Scenario 1: We have simulated 1000 cases of a hypothetical AE for galcanezumab (500 cases) and a control (500 cases) from the multivariate normal distribution of three Gaussians [
26] as follows: age~N(40,1), weight~N(75,1), and number of co-reported drugs~N(2,1). The correlation between age and weight was −0.8, the correlation between age and the number of co-reported drugs was 0.7, and the correlation between weight and the number of co-reported drugs was −0.9. We have then generated three binary variables (i.e., co-reported drug 1, co-reported drug 2, and co-reported drug 3) with marginal probabilities of 0.25–0.75, 0.75–0.25, and 0.5–0.5 with a binary variable named outcome. The variables co-reported drug 1, co-reported drug 2, and co-reported drug 3 were generated by thresholding a normal distribution. The threshold was the median of the numerical variable generated with a normal distribution as shown in Electronic Supplementary Material (ESM) 1. The correlations of the components were specified as a correlation matrix of the binary distribution [
27]. Co-reported drug 1 was correlated with co-reported drug 2 (i.e., 0.514) while co-reported drug 3 was not correlated with co-reported drug 1 and co-reported drug 2 (i.e., −0.020 and 0.048). The variable outcome was correlated with co-reported drug 1 (i.e., −0.628) and co-reported drug 2 (−0.370) but not with co-reported drug 3 (i.e., −0.026).

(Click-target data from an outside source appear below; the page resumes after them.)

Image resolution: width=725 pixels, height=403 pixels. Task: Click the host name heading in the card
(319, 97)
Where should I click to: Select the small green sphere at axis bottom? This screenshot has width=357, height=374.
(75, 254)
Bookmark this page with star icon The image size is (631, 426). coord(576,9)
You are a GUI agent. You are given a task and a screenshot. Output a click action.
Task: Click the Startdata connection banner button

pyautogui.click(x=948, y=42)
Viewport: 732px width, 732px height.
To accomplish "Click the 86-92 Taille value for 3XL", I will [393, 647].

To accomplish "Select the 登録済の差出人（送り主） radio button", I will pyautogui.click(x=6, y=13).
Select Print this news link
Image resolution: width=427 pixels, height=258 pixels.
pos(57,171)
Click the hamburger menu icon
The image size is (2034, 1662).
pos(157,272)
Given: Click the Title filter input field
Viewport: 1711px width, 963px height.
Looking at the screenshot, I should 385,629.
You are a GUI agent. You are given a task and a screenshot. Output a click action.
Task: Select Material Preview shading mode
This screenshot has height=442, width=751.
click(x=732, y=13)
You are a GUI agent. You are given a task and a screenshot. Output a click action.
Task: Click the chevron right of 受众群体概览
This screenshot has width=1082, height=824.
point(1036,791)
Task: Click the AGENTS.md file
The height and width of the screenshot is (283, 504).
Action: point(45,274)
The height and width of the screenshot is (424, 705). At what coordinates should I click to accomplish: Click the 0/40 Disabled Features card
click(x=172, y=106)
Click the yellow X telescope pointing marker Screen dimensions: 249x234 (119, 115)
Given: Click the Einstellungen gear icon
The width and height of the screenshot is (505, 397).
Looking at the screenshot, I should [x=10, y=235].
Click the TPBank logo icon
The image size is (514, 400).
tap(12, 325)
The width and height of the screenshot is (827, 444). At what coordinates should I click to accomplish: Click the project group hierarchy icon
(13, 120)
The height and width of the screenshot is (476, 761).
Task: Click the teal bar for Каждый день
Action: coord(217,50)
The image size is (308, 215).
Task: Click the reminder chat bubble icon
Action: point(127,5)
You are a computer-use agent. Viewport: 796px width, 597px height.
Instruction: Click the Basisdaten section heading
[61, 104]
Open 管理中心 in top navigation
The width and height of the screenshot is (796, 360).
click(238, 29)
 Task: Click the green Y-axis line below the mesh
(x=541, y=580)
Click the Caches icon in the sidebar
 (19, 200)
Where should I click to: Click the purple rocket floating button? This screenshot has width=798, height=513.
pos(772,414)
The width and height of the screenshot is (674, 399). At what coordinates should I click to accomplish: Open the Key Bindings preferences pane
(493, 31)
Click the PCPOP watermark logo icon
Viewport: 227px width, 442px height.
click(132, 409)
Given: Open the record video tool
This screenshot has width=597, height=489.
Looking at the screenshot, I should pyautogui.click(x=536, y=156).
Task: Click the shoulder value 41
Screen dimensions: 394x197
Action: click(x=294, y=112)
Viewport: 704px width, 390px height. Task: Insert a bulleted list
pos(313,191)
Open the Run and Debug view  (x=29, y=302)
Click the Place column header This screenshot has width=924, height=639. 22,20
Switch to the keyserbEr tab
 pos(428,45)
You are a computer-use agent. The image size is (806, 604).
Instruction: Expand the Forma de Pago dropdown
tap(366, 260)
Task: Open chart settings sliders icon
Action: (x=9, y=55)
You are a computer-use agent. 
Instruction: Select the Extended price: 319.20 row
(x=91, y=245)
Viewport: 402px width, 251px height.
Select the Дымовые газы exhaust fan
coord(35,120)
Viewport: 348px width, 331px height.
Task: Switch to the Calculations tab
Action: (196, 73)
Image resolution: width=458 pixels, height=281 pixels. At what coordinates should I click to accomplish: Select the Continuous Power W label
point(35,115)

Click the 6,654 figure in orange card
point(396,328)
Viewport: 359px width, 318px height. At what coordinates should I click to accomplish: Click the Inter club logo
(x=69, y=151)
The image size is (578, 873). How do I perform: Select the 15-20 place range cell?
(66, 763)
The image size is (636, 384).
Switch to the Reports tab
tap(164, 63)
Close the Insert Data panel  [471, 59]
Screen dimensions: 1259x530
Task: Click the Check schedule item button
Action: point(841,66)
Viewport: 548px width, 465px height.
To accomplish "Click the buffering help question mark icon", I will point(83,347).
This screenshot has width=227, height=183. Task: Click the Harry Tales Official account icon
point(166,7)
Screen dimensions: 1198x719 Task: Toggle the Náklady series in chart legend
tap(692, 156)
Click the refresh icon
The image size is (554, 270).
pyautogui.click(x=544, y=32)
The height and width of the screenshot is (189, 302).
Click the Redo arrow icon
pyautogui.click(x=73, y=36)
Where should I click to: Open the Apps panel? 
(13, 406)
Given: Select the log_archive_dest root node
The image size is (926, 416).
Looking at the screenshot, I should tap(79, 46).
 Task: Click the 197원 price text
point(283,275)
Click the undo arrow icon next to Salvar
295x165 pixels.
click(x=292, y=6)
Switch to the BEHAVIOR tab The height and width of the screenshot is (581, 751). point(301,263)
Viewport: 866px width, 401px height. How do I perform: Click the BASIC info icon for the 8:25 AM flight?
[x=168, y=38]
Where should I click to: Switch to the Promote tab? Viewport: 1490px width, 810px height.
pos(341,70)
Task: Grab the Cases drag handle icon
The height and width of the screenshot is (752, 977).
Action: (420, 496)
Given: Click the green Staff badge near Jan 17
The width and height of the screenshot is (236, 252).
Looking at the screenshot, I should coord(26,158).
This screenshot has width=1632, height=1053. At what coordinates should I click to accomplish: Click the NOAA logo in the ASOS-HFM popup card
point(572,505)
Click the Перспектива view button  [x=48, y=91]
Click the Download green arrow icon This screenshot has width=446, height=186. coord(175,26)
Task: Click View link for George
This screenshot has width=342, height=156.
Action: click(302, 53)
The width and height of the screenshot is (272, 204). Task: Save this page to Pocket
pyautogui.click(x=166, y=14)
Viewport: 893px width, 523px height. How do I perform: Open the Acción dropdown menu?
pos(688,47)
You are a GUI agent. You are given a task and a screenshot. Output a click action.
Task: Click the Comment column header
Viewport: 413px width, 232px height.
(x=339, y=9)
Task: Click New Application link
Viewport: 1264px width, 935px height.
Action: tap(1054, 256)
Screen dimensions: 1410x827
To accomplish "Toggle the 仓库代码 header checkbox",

This setup accounts for a scenario where co-reported drug 1 and co-reported drug 2 are correlated with the outcome, as they are disproportionally co-reported between galcanezumab and the control cases having a hypothetical AE. Additionally, in this scenario, co-reported drugs 1 and 2 are correlated variables with different strengths of correlation with the outcome. It is expected that the framework identified in the decision tree co-reported drug 1, as it is the co-reported drug with the strongest correlation with the outcome.
Scenario 2: We used the same setting as in scenario 1 but we reduced the sample size to 50 cases. This setup accounts for a scenario in which there is a limited amount of cases to perform disproportionality analysis. It is expected that the framework identified in the decision tree co-reported drug 1, as it is the co-reported medication with the strongest correlation with the outcome.
Scenario 3: We used the same setting as in scenario 1 but we dropped co-reported drug 1 from the dataset and changed the marginal probabilities of co-reported drug 2 to obtain a 20% disproportionality between galcanezumab and the control’s cases. This setup accounts for a scenario in which there is a relatively small disproportionality between cases and controls for co-reported drug 2. It is expected that the framework identified in the decision tree co-reported drug 2, as it is the co-reported medication with the strongest correlation with the outcome.
In all scenarios, we performed a descriptive analysis by presenting frequencies and percentages of binary variables and plotting the kernel density distribution of age, weight, and number of co-reported drugs and correlation matrix of variables in the analytical datasets. Additionally, we modeled a conditional inference tree to identify co-reported drugs that were disproportionally reported between galcanezumab and the control reporting the AE under investigation.